India is one of the most vulnerable countries in the world to climate-induced flooding, heat stress and droughts, according to the new IPCC WG2 report on impacts, adaptation and vulnerability. India is exposed to many flood hazards, from sea level rise, rivers and melting glaciers. Major floods and landslides killed over 700 people and caused USD 11 billion worth of damage in India over the course of 2018 and 2019.

Munichre, India’s largest reinsurer, agrees that storms, flooding and drought are the key weather risks for the Indian region. Since they are unpredictable and extreme, these weather events are driving greater volatility in company losses, which makes structuring insurance solutions all the more challenging. In general, insurers have long relied on ‘catastrophic models’, which use historical loss data to price future risks. However, unprecedented climate conditions have made modelling future losses more difficult than ever before. The potential for major events to overwhelm an insurer’s capacity to absorb climate-related losses is very real. For example, in 2018, the Merced Property & Casualty Company was unable to pay out all claims due to the wildfires in California and as a direct result was pushed into insolvency.

In general, insurers have long relied on ‘catastrophic models’, which use historical loss data to price future risks. However, unprecedented climate conditions have and will further make modelling future losses more difficult than ever before.

Increasing physical risks present challenges, both to market-based risk transfer mechanisms and to the underlying assumptions behind Indian insurers’ business models to spread the risk by re-pricing, since India already has one of the lowest insurance penetration across Asia, and much lower than the global average.

  1. A 2020 review of climate disclosures from the global insurance industry, Indian insurance companies were among the worst performers among their global peers. The ability of insurers to articulate their management of climate risk is not only important to their shareholders, but also to the financial stability of the economy. A 2021 climate risk assessment survey across small, large & medium industries in Maharashtra, including the insurance sector, revealed that nearly half feel the need to re-assess business models and planning, while more than a third blame climate for capital destruction. Six out of every ten want to de-risk from climate change, and develop successful risk-transfer mechanisms and pricing which adapt to the external environment.

We’re sharing a briefing compiled by Climate Trends on this issue, along with a document with quotes from sector experts. Please let us know if this would interest you for a story and should you need anything else.
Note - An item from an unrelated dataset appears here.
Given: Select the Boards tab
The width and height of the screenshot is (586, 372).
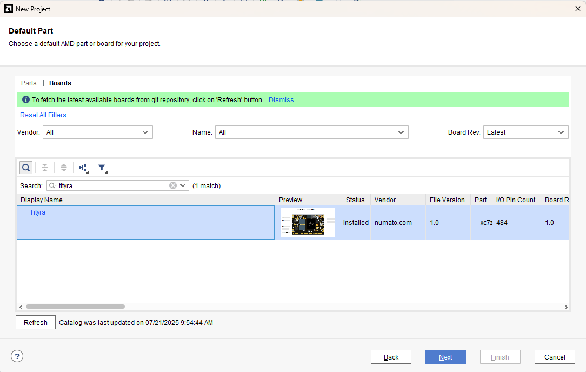Looking at the screenshot, I should pos(60,83).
Dr Saon Ray, Visiting Professor, Indian Council for Research on International Economic Relations said “The insurance sector works as a mitigator of financial damage inflicted by untoward events and as a financial intermediary driving funds towards different investment avenues. The climate change risks facing India have the power to compromise both of these imperative functions that insurance plays in the broader economy. The Indian insurance sector faces various challenges such as low insurance penetration and density rates, low rural participation of insurers etc. The market for speciality risks such as natural catastrophes is largely underdeveloped in the country. For example, flood risk in India is quite pronounced but insurance companies bore less than 10 per cent of the actual losses during the Kerala floods in 2018. With the onset of new risks, new risk assessment models will also be need to be thought through, so as to best capitalise upon these opportunities. An area of concern that arises here is the ability of insurers to efficiently price these risks. India’s insurance sector has potential to grow further due to the underpenetrated nature of the market and low density.”
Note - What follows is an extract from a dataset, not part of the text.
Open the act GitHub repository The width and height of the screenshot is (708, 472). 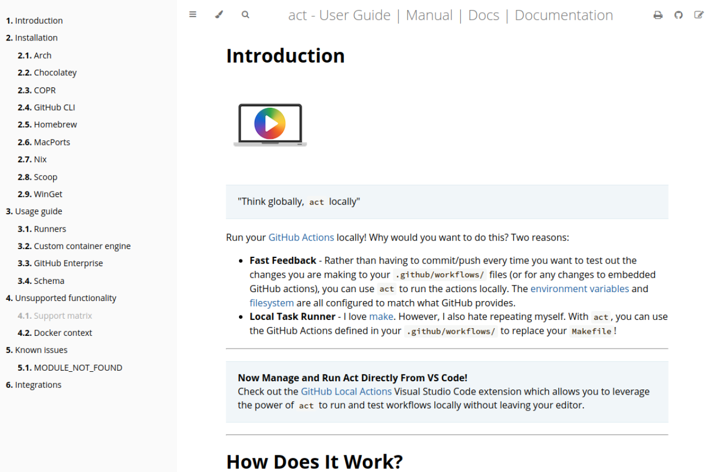[678, 15]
Praveen Gupta, Former MD & CEO Raheja QBE General Insurance Co. Ltd. and Climate Change Enthusiast said “We are in the thick of a Climate Crisis. Its manifestations cannot be dismissed as Act Of God (AOG) or Natural Catastrophe (Nat Cat). The return periods of various climate events are shortening. Hence the risk management, underwriting and pricing ought to be robust. Asset buildup and its aggregates, particularly in fragile geographies, needs to be watched and managed closely. Investments by insurers in anything that adversely affects humans, biodiversity and the environment in general must be avoided. Climate risks are evolving rapidly and getting increasingly complex. Retrospective pricing models will not work; risk modelling too needs to quickly catch up. Insurers will not have the luxury of working in silos. Insurers need to evaluate their portfolios from the perspective of Scope 1, 2, 3 emissions and ensure they are aligned to a Net Zero outcome. Last but not the least, insurers should have Environmental Societal and Governance (ESG) compliant boards.”
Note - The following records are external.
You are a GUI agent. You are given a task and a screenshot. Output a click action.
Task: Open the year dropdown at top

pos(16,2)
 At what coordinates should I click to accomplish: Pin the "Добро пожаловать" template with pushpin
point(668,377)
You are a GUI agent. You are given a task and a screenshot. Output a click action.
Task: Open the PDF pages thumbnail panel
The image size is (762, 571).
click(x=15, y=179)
Aarti Khosla, Director, Climate Trends said “In 2020-21, the maximum number of insurance claims out of the total in India were due to damages caused by Cyclone Amphan, which caused immense damage in Eastern India including West Bengal. Yet India has the lowest rate of insurance penetration across Asia. Insurance sector is evidently ill-prepared for short-term and immediate climate related risks, while we’re not even discussing how to deal with multi-decadal changes like sea-level rise, heat mapping, drought etc, which is no longer a distant risk, but staring at us within 3-8 decades. The agricultural insurance model has also proven how volatile the conditions in India are for the insurance sector to succeed. The latest IPCC report only corroborates India’s increasing vulnerability to a range of physical risks from climate change which are projected to increase in intensity and compound into cascading disasters. Last year, a climate risk assessment survey across small, large & medium industries in Maharashtra, including the insurance sector, revealed that nearly half feel the need to re-assess business models and planning, while more than a third blame climate for capital destruction. Six out of every ten want to de-risk from climate change, and develop successful risk-transfer mechanisms and pricing which adapt to the external environment.”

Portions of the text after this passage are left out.